## [WHAT NEEDS TO BE DONE]
Across all the entries below, count each line that holds "resolution" and report the figure only.

## [RECORDS SHOWN]
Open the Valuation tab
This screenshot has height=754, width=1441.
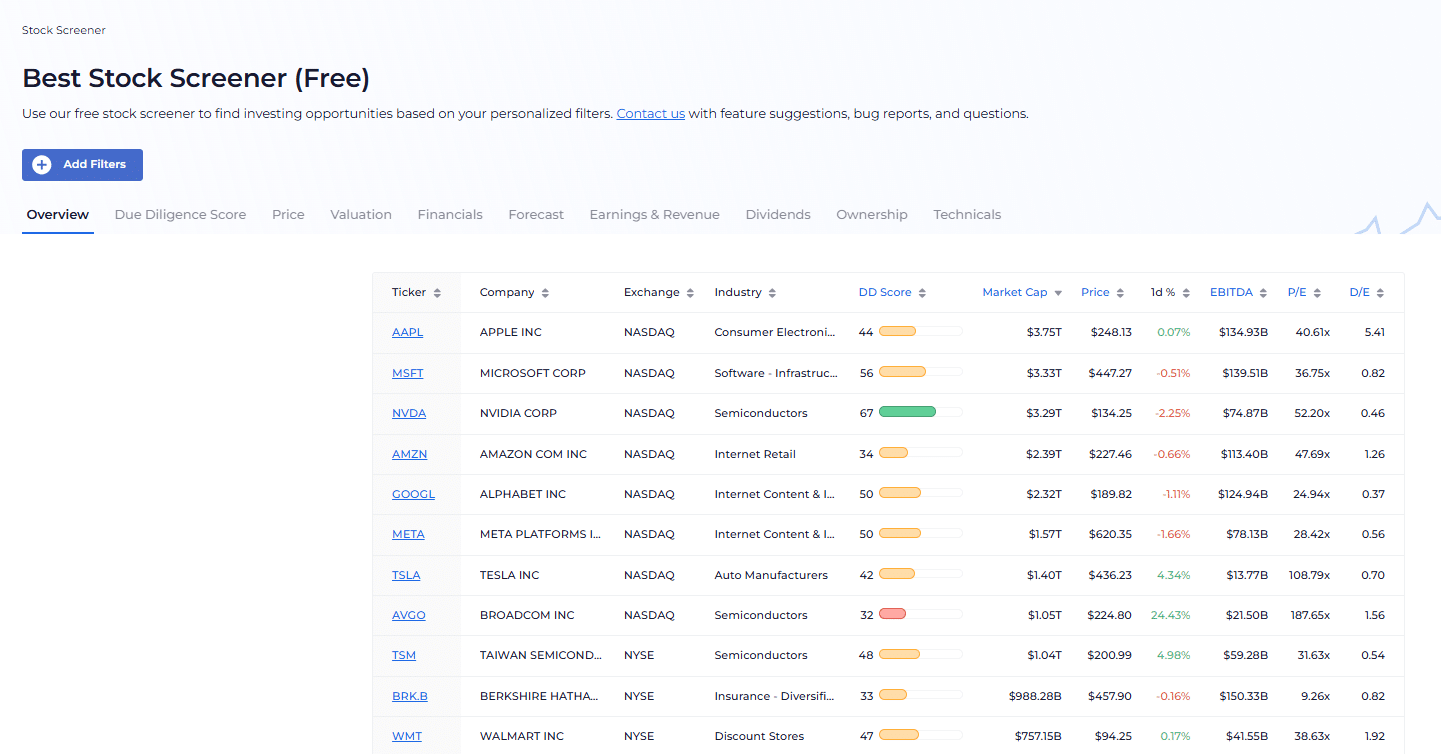(361, 215)
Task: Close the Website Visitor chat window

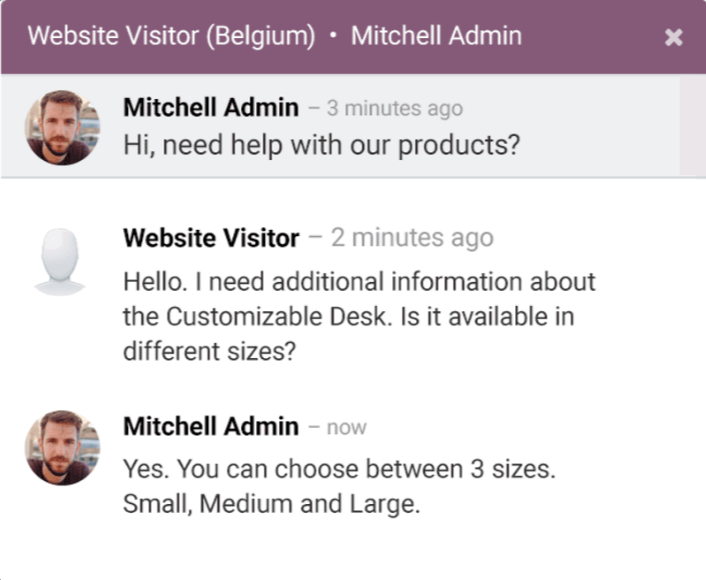Action: pyautogui.click(x=674, y=37)
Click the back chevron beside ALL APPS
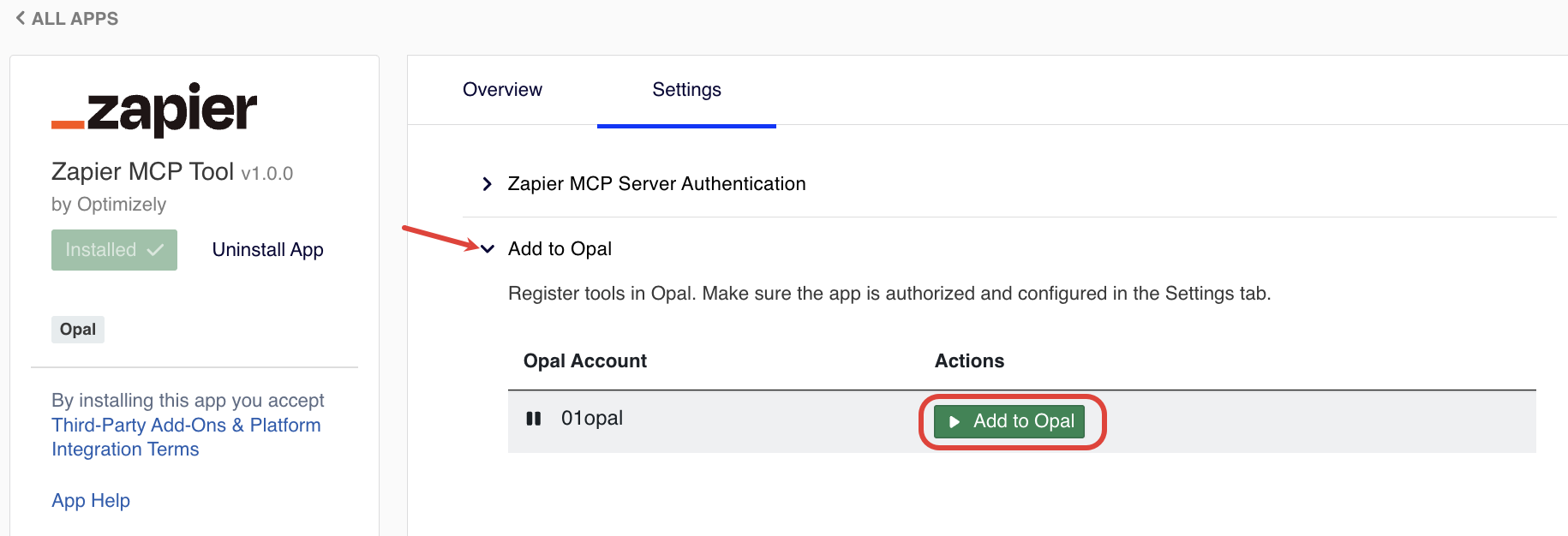 coord(21,18)
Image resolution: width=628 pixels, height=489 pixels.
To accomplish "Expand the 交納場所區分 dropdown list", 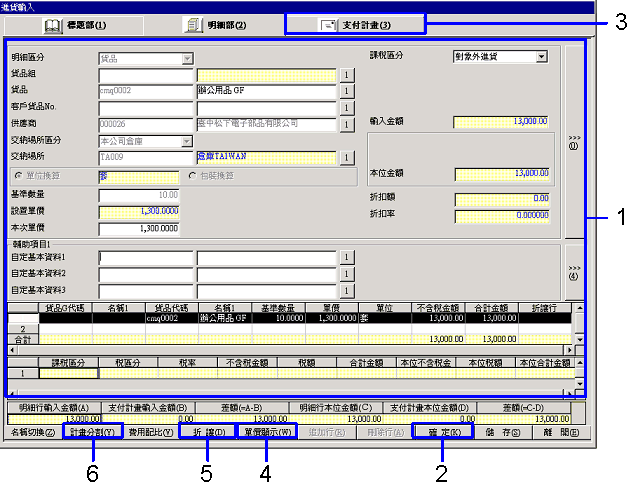I will (187, 142).
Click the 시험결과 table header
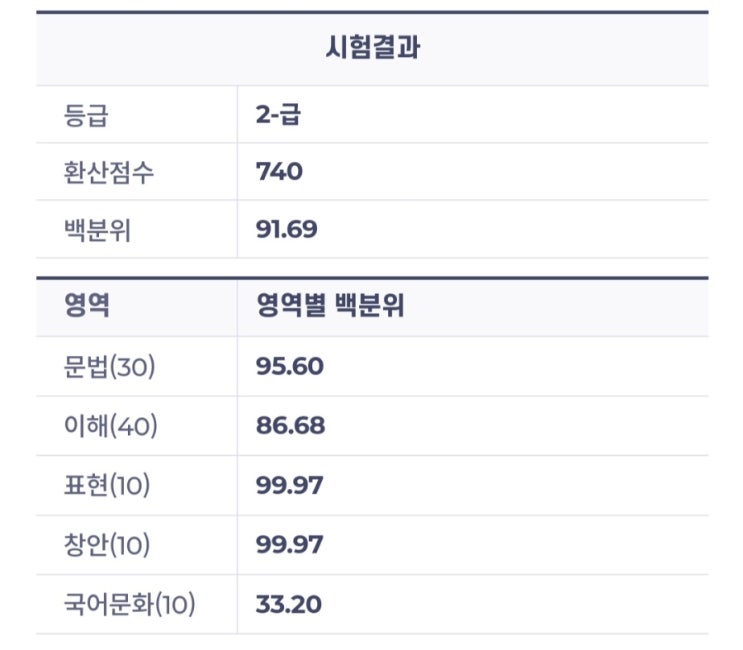The width and height of the screenshot is (743, 650). click(372, 49)
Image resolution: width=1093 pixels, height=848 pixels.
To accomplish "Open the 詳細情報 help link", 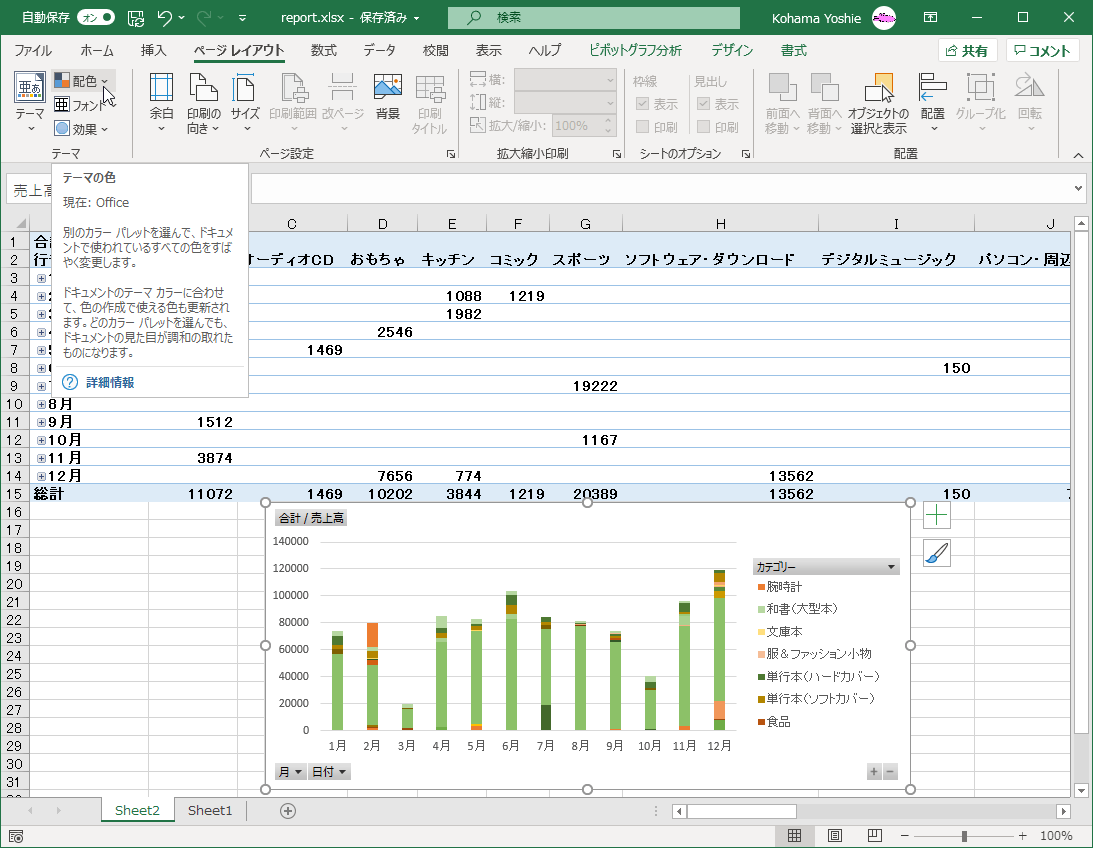I will click(109, 382).

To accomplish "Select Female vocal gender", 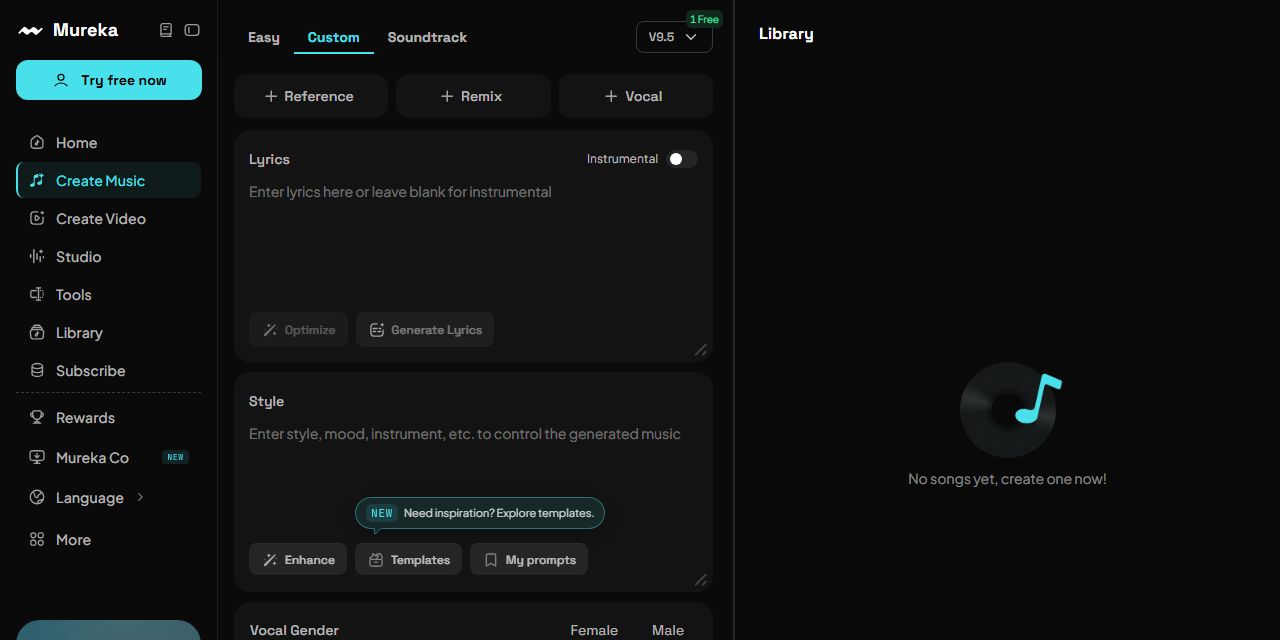I will click(x=594, y=630).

## [YOUR RESPONSE]
2